The table example was generated following the formula
min( (i+1, j+1)+penalty)
(i+1, j)+2)
(i, j+1)+2))
In the book pseudocode, penalty had a value of 0 if i==j and 1 otherwise.
The first 4 rows and columns look like this, with a penalty of 1 for a mismatch and 2 for a gap. :
14 12 10 8
15 13 11 9
16 14 12 10
17 15 13 11
According to the directions in the book, the method for determining the path are
- Start at array slot [0][0], in this case the value is 14
- Check slot [0][1]. As we move left to the slot, a gap is inserted, thus adding 2 to the value, resulting in 14
- Check slot [1][0], and another gap is inserted resulting in a value of 17
- Check slot [1][1]. As we move diagonally, the penalty value is added to to the slot value, giving a result of 14
Since I have two matching possibilities in [0][1] and [1][1], which is to be used for the next step?
It seems to me that you already applied the weights when constructed the matrix, at least, this is how the standard variation of SW works. To determine the path, you are likely just following the path to the lower number, not adding the penalty any more.
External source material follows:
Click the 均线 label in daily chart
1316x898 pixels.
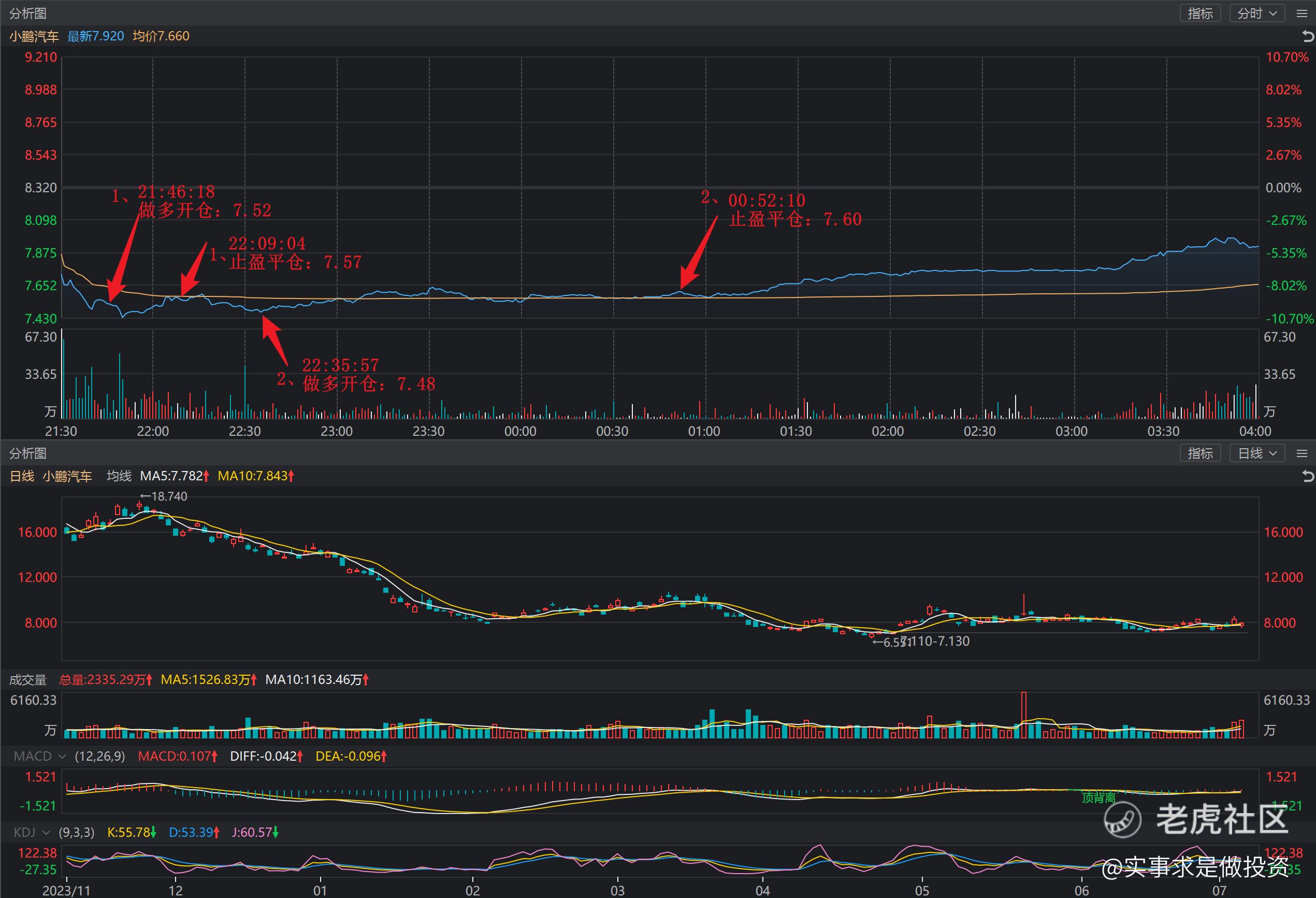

I may be wrong; please post a link to the book page in Google Books, or other description matching your book if in doubt. It seems to me that in your case the best path moves are 3 steps right, 14-12-10-8.
In either case, whether I am right or wrong in the above expression of doubt, you can still hit an ambiguous path point in the matrix. An orthogonal move represents a gap in either sequence, while a diagonal move corresponds to an alignment (which I think always represents a mismatch if the choice is ambiguous, but prove that). Really you can follow either path. As long as you reach a zero or the corner, you will get two paths with the same cost. A preference of a gap vs. mismatch has been already applied when constructing the matrix, encoded in the balance of gap and mismatch penalties, so the case is truly ambiguous.